--- RECORDED INFORMATION Enclosed Below ---

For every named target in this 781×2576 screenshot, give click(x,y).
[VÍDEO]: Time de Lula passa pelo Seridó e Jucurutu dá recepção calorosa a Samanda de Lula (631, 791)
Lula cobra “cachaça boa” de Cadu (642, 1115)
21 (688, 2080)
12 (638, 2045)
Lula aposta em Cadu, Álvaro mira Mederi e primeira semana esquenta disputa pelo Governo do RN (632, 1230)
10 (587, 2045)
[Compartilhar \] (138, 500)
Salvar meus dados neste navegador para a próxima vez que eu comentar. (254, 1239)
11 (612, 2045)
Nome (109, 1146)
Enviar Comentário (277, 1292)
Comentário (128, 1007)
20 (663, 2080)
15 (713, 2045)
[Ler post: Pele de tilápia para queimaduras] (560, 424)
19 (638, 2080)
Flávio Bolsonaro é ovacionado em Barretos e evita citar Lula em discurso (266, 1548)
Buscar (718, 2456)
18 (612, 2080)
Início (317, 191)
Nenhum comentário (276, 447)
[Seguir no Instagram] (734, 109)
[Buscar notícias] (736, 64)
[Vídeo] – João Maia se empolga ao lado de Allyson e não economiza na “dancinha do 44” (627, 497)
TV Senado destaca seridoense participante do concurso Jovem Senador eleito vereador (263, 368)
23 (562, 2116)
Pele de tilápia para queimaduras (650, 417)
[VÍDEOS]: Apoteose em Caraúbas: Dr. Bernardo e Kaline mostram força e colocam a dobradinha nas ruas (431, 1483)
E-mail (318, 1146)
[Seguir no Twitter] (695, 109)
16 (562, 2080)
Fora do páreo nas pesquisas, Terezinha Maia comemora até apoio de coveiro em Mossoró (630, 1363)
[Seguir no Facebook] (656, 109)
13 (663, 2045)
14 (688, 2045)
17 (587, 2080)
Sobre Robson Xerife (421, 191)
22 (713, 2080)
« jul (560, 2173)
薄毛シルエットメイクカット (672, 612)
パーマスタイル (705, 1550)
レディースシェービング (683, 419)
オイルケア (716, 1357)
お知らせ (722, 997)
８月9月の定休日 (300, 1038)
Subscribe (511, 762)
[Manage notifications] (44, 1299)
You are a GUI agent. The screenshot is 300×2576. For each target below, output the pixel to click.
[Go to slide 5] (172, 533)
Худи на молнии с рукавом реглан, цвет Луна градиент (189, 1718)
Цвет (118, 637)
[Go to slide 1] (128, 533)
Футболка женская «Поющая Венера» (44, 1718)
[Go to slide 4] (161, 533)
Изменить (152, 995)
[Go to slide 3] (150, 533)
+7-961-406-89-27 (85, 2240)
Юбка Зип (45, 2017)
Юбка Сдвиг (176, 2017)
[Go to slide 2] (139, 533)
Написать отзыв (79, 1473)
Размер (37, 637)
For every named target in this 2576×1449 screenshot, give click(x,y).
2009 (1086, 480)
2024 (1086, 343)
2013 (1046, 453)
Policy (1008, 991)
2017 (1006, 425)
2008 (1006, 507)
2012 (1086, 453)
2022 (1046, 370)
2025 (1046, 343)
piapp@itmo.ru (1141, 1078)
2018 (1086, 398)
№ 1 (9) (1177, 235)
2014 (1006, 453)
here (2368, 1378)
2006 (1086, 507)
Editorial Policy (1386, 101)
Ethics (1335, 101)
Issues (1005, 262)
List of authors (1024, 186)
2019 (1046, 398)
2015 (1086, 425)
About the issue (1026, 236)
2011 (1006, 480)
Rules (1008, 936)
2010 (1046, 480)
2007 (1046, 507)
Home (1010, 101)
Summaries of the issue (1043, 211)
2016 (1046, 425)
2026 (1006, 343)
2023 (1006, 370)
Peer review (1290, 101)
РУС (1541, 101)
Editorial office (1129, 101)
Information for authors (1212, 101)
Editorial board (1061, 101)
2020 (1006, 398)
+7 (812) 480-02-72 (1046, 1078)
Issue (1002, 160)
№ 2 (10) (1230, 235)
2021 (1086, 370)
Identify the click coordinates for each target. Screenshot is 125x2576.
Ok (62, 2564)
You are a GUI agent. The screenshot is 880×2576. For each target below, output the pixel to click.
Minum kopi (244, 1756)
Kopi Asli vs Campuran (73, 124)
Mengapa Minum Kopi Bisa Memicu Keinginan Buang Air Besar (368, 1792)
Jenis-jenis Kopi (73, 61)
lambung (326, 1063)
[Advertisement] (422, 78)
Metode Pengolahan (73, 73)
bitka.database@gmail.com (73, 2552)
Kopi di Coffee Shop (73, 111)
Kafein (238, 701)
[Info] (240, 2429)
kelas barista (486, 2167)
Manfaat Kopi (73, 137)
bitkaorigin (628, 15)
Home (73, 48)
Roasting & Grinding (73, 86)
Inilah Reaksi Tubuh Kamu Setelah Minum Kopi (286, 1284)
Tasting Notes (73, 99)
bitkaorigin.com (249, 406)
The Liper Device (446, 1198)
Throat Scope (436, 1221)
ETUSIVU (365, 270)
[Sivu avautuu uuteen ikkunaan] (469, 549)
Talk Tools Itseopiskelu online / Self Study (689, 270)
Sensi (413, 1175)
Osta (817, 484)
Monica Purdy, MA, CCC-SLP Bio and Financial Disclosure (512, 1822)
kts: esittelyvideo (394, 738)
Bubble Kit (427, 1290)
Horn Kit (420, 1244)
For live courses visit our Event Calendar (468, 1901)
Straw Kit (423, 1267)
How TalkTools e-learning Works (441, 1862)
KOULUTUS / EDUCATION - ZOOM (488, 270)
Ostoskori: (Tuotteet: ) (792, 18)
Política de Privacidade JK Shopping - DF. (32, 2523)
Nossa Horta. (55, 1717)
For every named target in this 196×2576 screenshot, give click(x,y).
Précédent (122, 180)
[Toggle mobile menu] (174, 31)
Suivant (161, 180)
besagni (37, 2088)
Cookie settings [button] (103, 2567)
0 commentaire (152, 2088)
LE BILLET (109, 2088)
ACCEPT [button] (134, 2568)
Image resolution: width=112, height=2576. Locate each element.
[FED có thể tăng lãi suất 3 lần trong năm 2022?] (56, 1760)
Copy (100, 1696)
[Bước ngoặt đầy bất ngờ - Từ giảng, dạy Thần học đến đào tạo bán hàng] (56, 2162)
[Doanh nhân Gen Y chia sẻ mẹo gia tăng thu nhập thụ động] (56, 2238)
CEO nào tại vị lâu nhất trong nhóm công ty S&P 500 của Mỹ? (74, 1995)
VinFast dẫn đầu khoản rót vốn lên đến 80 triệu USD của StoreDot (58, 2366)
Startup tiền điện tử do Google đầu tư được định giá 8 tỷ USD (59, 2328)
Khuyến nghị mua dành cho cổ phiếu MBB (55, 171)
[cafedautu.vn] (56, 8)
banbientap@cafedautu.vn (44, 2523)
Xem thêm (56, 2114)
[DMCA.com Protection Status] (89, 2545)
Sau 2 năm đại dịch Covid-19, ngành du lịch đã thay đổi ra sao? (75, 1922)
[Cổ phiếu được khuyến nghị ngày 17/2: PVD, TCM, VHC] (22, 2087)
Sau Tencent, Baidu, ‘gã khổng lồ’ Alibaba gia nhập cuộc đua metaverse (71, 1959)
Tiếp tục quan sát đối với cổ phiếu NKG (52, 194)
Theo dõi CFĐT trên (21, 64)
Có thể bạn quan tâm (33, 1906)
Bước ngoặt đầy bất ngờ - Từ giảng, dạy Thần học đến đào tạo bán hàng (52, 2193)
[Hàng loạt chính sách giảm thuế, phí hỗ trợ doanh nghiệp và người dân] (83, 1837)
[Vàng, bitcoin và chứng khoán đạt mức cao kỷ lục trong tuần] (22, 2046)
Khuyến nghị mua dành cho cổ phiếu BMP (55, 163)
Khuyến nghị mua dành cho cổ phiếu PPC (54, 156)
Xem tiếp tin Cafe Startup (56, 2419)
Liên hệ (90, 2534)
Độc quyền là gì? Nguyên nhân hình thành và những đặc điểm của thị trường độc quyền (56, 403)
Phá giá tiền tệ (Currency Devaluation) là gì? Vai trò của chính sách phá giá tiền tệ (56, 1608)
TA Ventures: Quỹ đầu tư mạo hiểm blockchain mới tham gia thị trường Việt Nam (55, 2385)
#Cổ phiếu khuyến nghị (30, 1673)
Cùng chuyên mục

--- End of Enclosed RECORDED INFORMATION ---

# [WORK ITEM]
Output, exactly and in full, the lines from the start of the entries above through the line that contains "11 (612, 2045)".

# [TASK RESULT]
For every named target in this 781×2576 screenshot, give click(x,y).
[VÍDEO]: Time de Lula passa pelo Seridó e Jucurutu dá recepção calorosa a Samanda de Lula (631, 791)
Lula cobra “cachaça boa” de Cadu (642, 1115)
21 (688, 2080)
12 (638, 2045)
Lula aposta em Cadu, Álvaro mira Mederi e primeira semana esquenta disputa pelo Governo do RN (632, 1230)
10 (587, 2045)
[Compartilhar \] (138, 500)
Salvar meus dados neste navegador para a próxima vez que eu comentar. (254, 1239)
11 (612, 2045)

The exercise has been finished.